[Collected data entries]
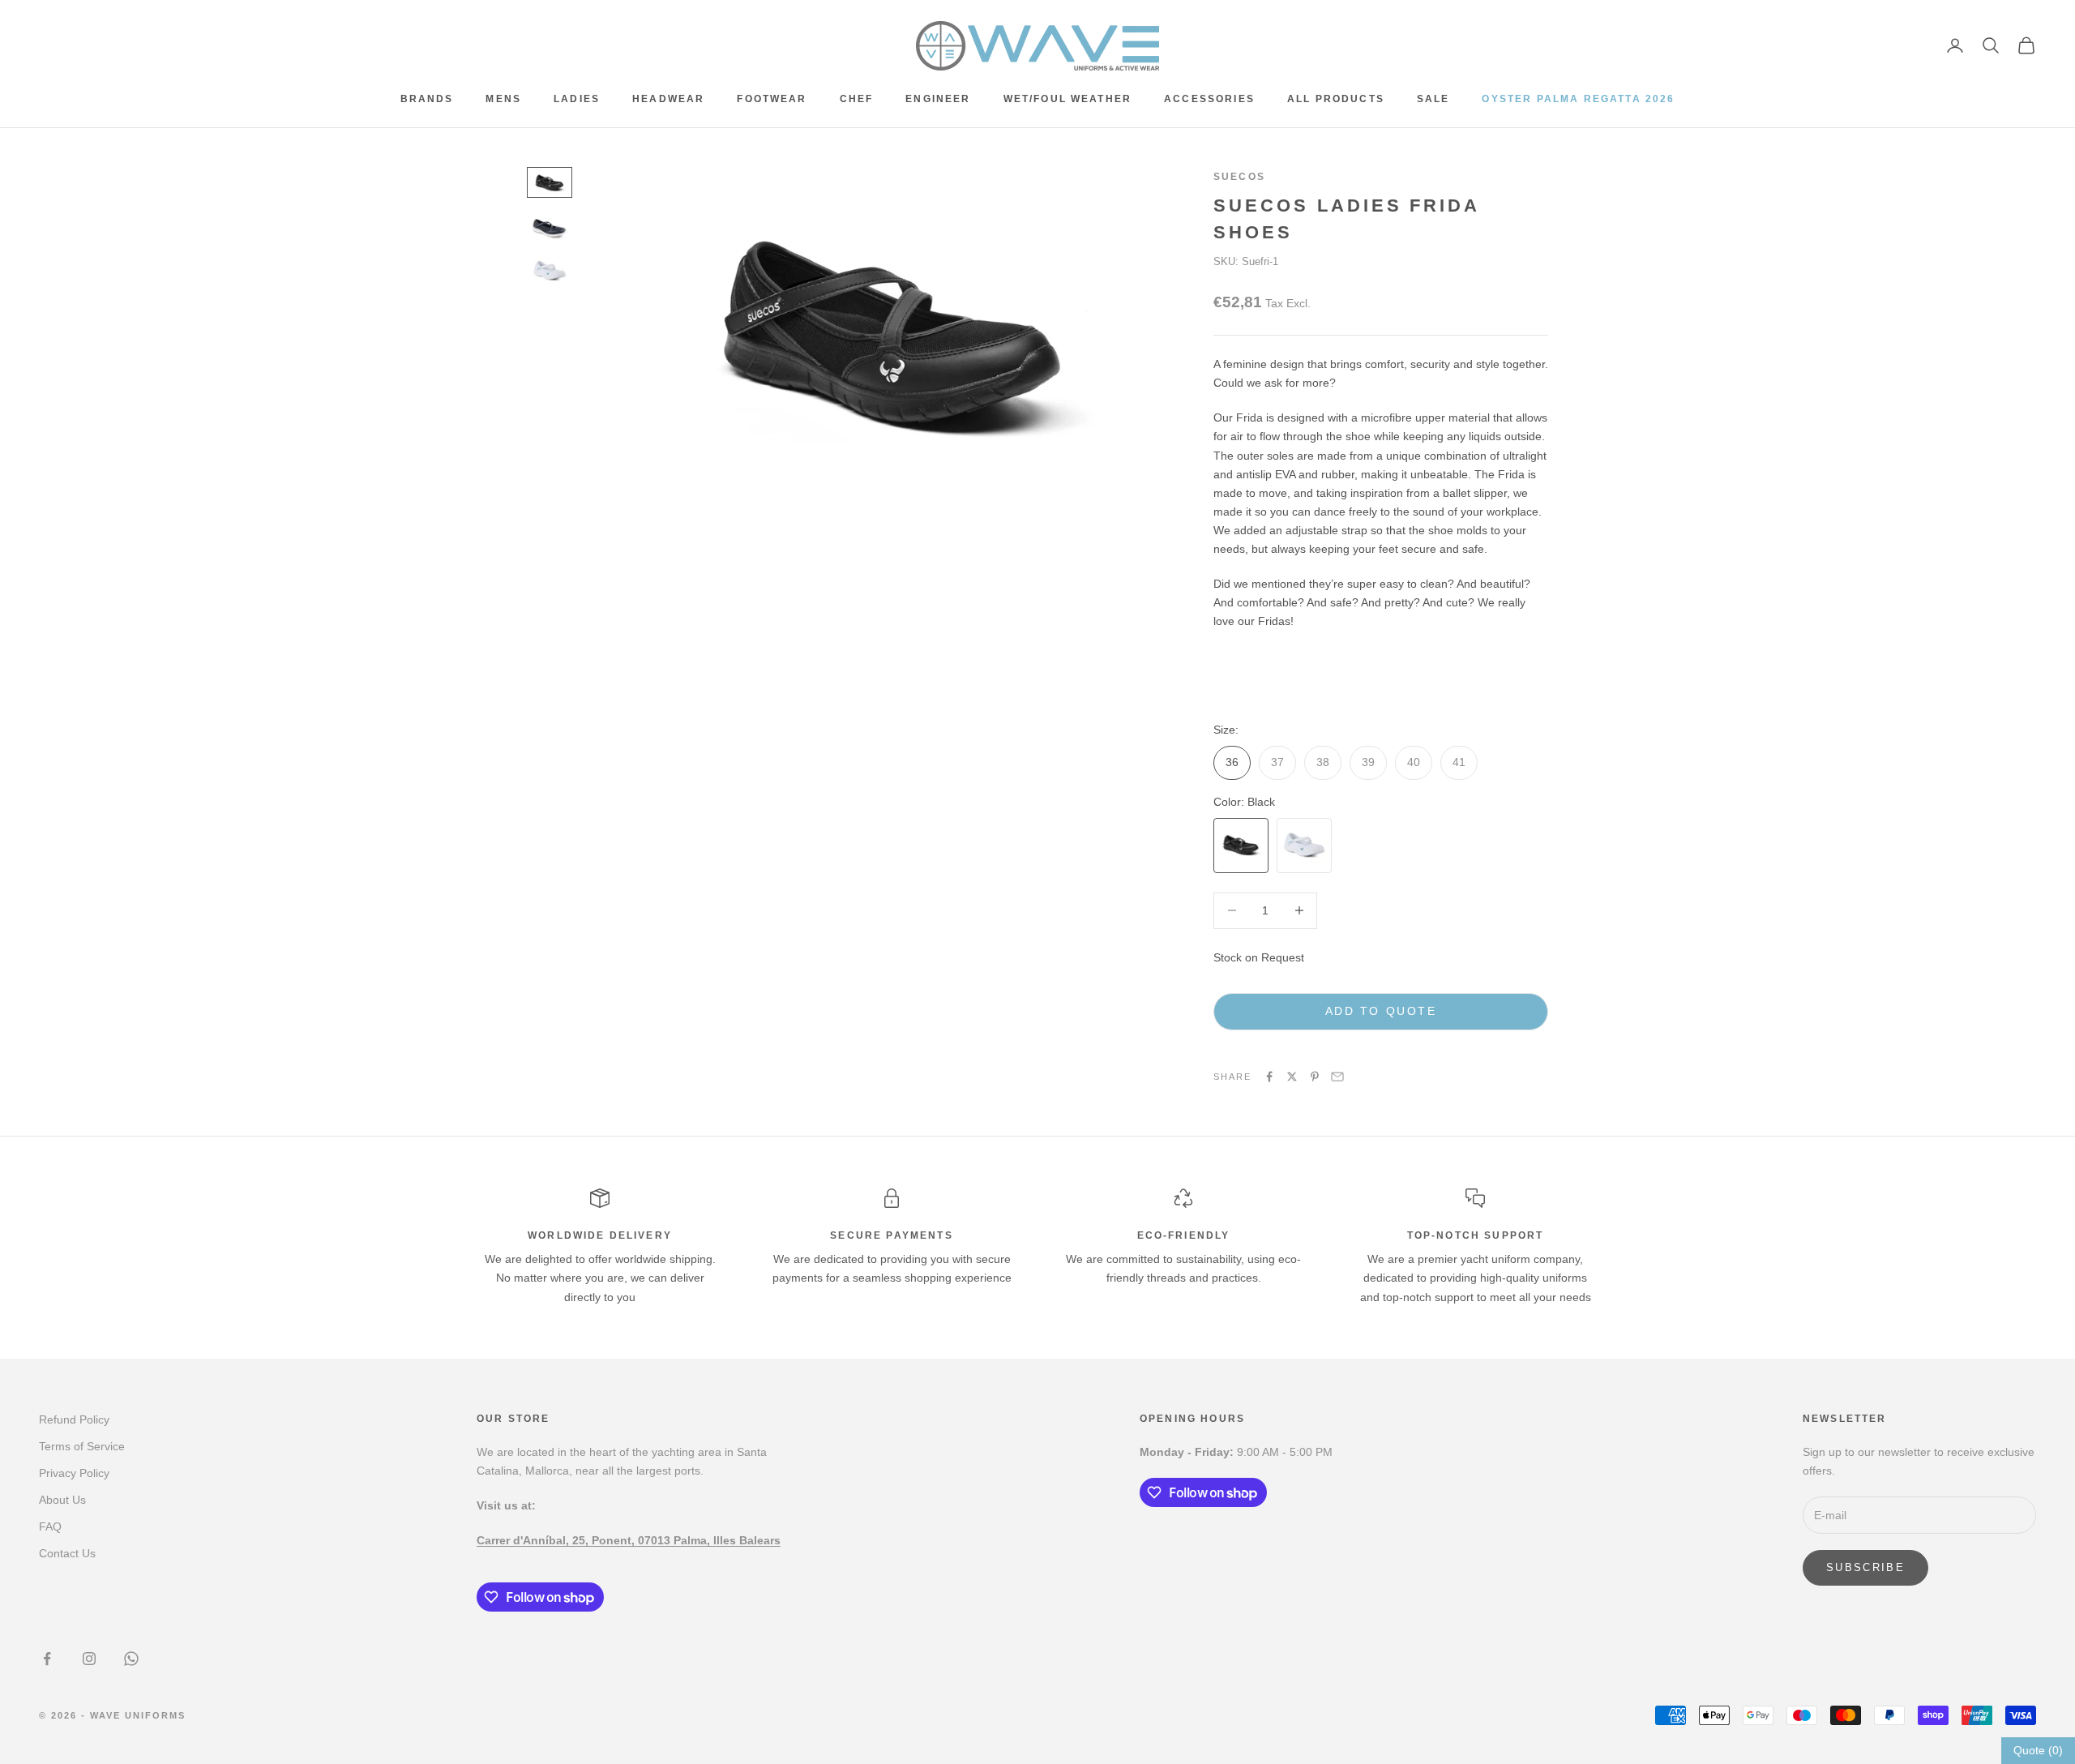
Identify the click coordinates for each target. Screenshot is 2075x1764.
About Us (62, 1499)
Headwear (668, 99)
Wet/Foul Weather (1067, 99)
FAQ (50, 1526)
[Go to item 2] (549, 227)
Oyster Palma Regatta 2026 (1578, 99)
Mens (503, 99)
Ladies (577, 99)
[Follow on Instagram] (89, 1659)
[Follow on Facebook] (47, 1659)
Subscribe (1865, 1567)
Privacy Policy (74, 1472)
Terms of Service (82, 1446)
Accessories (1209, 99)
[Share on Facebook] (1269, 1076)
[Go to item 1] (549, 182)
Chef (857, 99)
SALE (1433, 99)
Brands (427, 99)
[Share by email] (1337, 1076)
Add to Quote (1380, 1010)
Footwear (771, 99)
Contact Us (67, 1553)
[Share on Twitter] (1292, 1076)
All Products (1335, 99)
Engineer (937, 99)
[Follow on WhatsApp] (131, 1659)
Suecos (1239, 176)
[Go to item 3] (549, 270)
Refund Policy (74, 1419)
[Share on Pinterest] (1314, 1076)
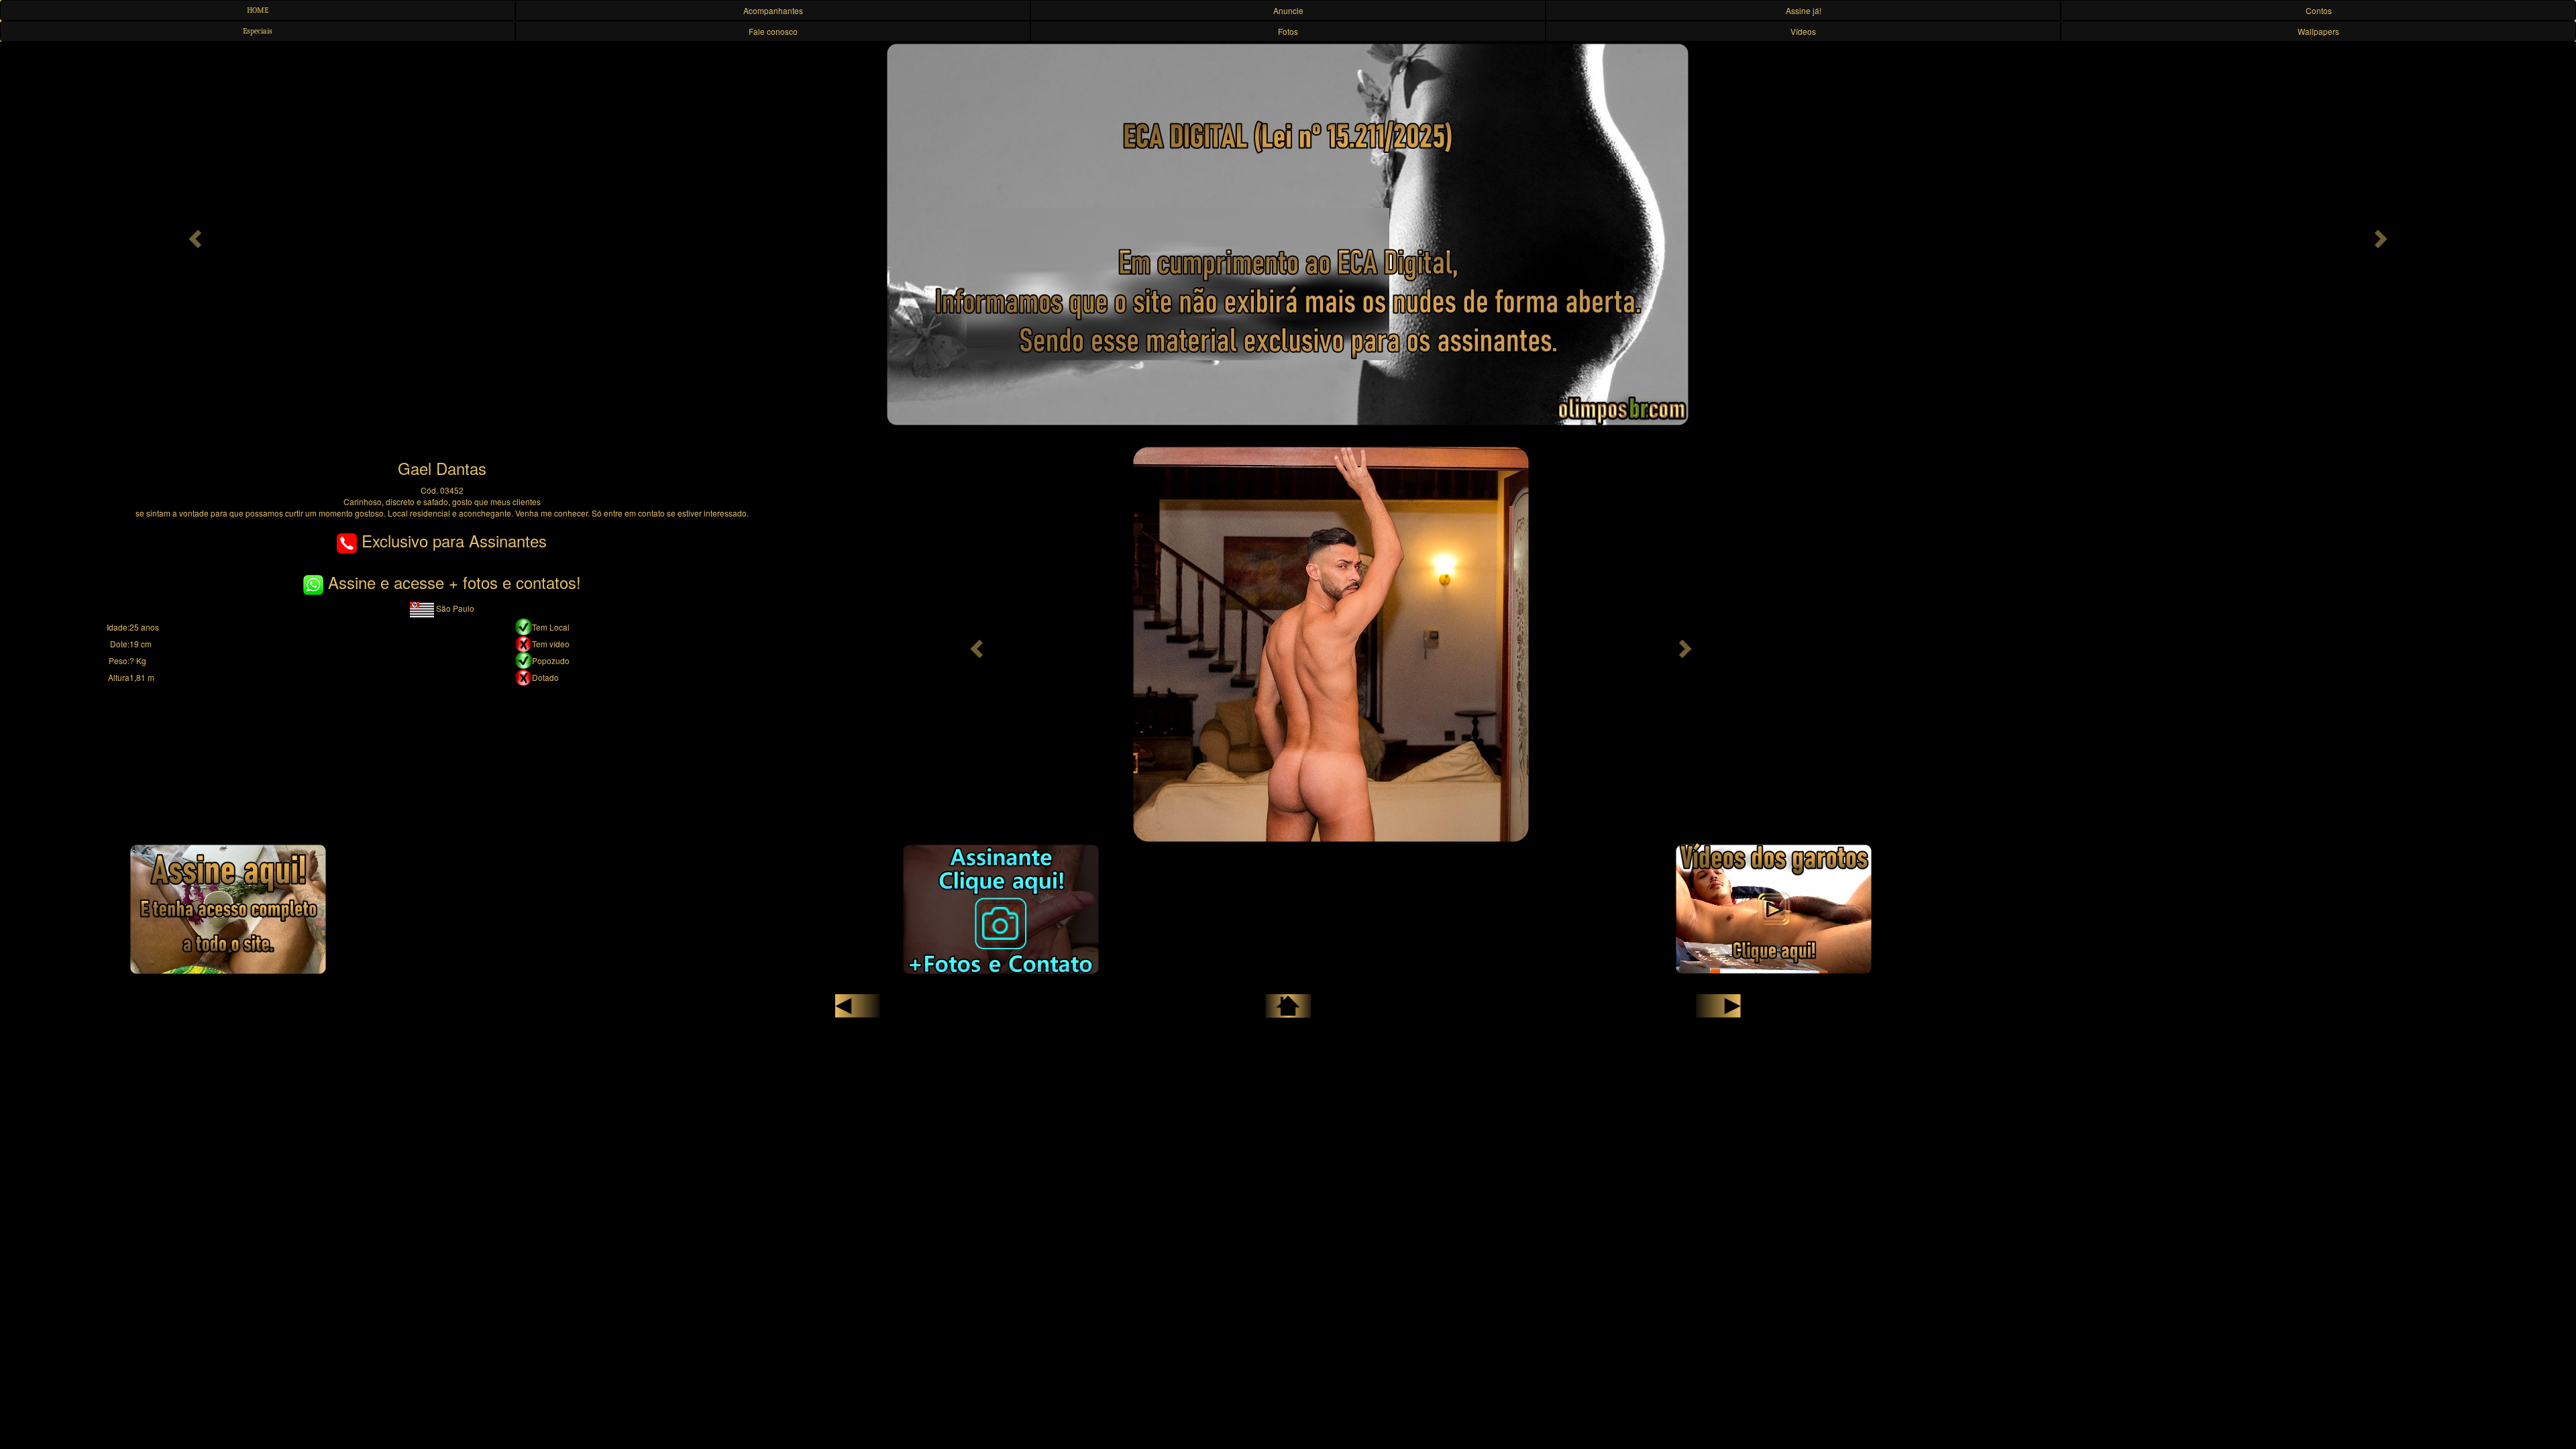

About this task> Lines holding "Share" in the data above: copy each of them.

Answer to this problem>
[Share on Facebook] (1269, 1076)
[Share by email] (1337, 1076)
[Share on Twitter] (1292, 1076)
[Share on Pinterest] (1314, 1076)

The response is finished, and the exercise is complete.